The Congressional Budget Office calculated in August 2009 that the companies would need $389 billion in federal subsidies through 2019, based on assumptions about delinquency rates of loans in their securities pools. The White House’s Office of Management and Budget estimated in February that aid could total as little as $160 billion if the economy strengthens.

If housing prices drop further, the companies may need more. Barclays Capital Inc. analysts put the price tag as high as $500 billion in a December report on mortgage-backed securities, assuming home prices decline another 20 percent and default rates triple.

Sean Egan, president of Egan-Jones Ratings Co. in Haverford, Pa., said that a 20 percent loss on the companies’ loans and guarantees, along the lines of other large market players such as Countrywide Financial Corp., now owned by Bank of America Corp., could cause even more damage.

“One trillion dollars is a reasonable worst-case scenario for the companies,” said Egan, whose firm warned customers away from municipal bond insurers in 2002 and downgraded Enron Corp. a month before its 2001 collapse.

Fannie and Freddie are deeply wired into the American and global financial systems. Figuring out how to stanch the losses and turn them into sustainable businesses is the biggest piece of unfinished business as Congress negotiates a Wall Street overhaul that could reach President Obama’s desk by July.
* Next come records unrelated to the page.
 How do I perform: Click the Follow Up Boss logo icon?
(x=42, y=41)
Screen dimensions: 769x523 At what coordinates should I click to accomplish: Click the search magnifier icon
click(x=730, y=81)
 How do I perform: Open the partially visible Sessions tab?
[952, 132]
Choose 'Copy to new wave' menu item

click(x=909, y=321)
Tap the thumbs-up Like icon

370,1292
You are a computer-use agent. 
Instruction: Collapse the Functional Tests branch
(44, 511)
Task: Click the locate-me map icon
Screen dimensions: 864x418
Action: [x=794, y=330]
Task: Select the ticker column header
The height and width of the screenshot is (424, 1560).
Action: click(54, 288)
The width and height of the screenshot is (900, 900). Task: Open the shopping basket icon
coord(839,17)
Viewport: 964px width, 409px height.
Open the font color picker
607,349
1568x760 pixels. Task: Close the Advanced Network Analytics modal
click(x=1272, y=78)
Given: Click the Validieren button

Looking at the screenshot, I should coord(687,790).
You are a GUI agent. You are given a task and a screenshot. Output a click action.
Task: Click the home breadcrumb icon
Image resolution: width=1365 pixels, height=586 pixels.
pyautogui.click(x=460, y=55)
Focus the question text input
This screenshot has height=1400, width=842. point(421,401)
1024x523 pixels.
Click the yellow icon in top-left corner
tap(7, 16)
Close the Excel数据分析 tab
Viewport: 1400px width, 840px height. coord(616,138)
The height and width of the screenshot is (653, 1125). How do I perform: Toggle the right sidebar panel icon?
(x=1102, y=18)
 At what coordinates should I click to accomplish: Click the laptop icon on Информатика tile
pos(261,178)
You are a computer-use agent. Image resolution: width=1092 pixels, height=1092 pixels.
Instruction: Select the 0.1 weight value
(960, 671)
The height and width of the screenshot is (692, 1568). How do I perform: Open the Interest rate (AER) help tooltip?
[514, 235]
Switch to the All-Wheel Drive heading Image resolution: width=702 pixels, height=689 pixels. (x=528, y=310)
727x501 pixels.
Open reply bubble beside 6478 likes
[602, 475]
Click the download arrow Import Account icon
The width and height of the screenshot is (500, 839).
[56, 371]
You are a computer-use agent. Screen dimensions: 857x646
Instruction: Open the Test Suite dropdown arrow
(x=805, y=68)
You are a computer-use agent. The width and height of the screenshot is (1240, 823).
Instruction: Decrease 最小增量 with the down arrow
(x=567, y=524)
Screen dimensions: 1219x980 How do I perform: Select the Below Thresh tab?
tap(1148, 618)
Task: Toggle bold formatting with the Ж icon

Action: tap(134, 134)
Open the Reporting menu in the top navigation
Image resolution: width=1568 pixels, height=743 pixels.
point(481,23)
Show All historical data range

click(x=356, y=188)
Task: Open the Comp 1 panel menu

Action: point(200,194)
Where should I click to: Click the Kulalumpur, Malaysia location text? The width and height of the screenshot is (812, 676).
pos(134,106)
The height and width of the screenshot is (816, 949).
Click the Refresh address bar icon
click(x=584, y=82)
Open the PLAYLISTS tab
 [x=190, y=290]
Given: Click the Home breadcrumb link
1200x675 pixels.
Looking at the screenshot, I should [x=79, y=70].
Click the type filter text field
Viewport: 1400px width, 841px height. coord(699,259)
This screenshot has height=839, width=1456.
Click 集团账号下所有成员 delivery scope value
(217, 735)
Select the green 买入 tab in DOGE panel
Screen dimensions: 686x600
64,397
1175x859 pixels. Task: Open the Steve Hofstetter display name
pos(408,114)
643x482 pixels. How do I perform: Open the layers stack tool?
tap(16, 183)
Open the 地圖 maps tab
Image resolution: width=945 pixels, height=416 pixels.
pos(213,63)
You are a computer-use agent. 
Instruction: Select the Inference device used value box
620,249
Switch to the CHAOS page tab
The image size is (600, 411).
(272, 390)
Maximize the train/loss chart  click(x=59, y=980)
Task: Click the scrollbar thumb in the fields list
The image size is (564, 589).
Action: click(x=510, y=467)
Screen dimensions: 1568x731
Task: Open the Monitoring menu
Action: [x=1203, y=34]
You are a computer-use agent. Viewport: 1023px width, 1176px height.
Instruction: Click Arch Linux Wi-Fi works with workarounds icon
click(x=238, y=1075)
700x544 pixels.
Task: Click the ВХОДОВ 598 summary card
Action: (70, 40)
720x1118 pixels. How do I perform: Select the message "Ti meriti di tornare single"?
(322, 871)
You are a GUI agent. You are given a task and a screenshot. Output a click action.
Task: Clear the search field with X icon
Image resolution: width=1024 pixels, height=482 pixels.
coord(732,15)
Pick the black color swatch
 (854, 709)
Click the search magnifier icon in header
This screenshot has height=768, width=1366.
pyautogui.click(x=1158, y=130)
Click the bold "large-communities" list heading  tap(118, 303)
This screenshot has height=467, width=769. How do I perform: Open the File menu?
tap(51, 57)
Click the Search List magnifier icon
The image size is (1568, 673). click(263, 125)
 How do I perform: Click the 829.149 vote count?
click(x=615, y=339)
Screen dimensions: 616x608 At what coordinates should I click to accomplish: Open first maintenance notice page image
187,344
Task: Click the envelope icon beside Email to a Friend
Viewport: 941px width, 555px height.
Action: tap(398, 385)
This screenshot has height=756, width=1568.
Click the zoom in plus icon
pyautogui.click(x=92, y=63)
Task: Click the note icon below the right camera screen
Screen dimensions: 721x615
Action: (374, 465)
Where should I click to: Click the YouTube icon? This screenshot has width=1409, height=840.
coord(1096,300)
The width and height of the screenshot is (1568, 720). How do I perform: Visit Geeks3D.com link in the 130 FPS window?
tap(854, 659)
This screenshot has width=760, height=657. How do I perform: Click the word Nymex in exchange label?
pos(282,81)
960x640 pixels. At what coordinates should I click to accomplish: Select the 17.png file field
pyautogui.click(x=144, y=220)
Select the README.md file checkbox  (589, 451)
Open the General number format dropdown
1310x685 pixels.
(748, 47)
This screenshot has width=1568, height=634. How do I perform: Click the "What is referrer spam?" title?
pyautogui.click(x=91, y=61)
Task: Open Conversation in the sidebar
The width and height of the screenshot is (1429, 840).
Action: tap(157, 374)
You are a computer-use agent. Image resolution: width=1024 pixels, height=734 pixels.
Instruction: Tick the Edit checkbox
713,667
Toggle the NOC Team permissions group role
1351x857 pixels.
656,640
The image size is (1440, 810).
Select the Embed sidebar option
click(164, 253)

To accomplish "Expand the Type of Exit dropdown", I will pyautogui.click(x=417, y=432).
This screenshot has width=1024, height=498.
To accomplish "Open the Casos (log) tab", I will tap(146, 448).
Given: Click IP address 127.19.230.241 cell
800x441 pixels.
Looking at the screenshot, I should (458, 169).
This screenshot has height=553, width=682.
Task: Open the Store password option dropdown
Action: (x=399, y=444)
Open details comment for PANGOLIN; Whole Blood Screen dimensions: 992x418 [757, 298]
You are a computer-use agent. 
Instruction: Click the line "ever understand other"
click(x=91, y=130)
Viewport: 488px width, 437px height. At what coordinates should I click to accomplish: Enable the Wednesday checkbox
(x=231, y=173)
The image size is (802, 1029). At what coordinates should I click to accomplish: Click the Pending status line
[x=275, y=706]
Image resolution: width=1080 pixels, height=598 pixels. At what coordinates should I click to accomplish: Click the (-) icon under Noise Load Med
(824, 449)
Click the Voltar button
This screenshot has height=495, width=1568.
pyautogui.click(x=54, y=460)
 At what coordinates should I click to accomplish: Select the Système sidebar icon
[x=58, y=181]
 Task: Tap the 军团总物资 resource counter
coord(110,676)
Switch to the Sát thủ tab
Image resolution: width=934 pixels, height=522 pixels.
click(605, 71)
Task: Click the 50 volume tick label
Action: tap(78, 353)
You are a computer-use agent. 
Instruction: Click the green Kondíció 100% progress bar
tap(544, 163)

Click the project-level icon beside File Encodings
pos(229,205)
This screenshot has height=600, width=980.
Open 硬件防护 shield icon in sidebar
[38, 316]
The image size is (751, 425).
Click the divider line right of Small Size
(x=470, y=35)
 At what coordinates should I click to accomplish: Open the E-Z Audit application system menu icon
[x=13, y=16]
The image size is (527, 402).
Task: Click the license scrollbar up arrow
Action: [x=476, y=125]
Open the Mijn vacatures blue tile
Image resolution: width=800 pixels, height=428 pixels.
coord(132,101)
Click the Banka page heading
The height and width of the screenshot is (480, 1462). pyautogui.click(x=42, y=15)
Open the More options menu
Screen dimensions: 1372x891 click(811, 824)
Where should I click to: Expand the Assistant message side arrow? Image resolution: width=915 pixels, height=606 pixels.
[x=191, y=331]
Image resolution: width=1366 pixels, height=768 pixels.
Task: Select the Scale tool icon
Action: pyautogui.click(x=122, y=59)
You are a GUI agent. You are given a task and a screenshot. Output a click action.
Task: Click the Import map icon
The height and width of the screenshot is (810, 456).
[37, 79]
Deeply wired means there are very wealthy and powerful people who stand to lose a lot of money if they go under. They want the American people to subsidize their losses, and our government is all too willing to give them what they want.

Neither political party wants to risk damaging the mortgage market, said Douglas Holtz-Eakin, a former director of the Congressional Budget Office and White House economic adviser under President George W. Bush.

“Republicans and Democrats love putting Americans in houses, and there’s no getting around that,” Holtz-Eakin said.

With no solution in sight, the companies may need billions of dollars from the Treasury Department each quarter. The alternative — cutting the federal lifeline and letting the companies default on their debts — would produce global economic tremors akin to the federal decision to go off the gold standard in the 1930s, said Robert J. Shiller, a professor of economics at Yale University in New Haven, Conn., who helped create the S&P/Case-Shiller indexes of property values.

“People all over the world think, ‘Where is the safest place I could possibly put my money?’ and that’s the U.S.,” Shiller said. “We can’t let Fannie and Freddie go. We have to stand up for them.”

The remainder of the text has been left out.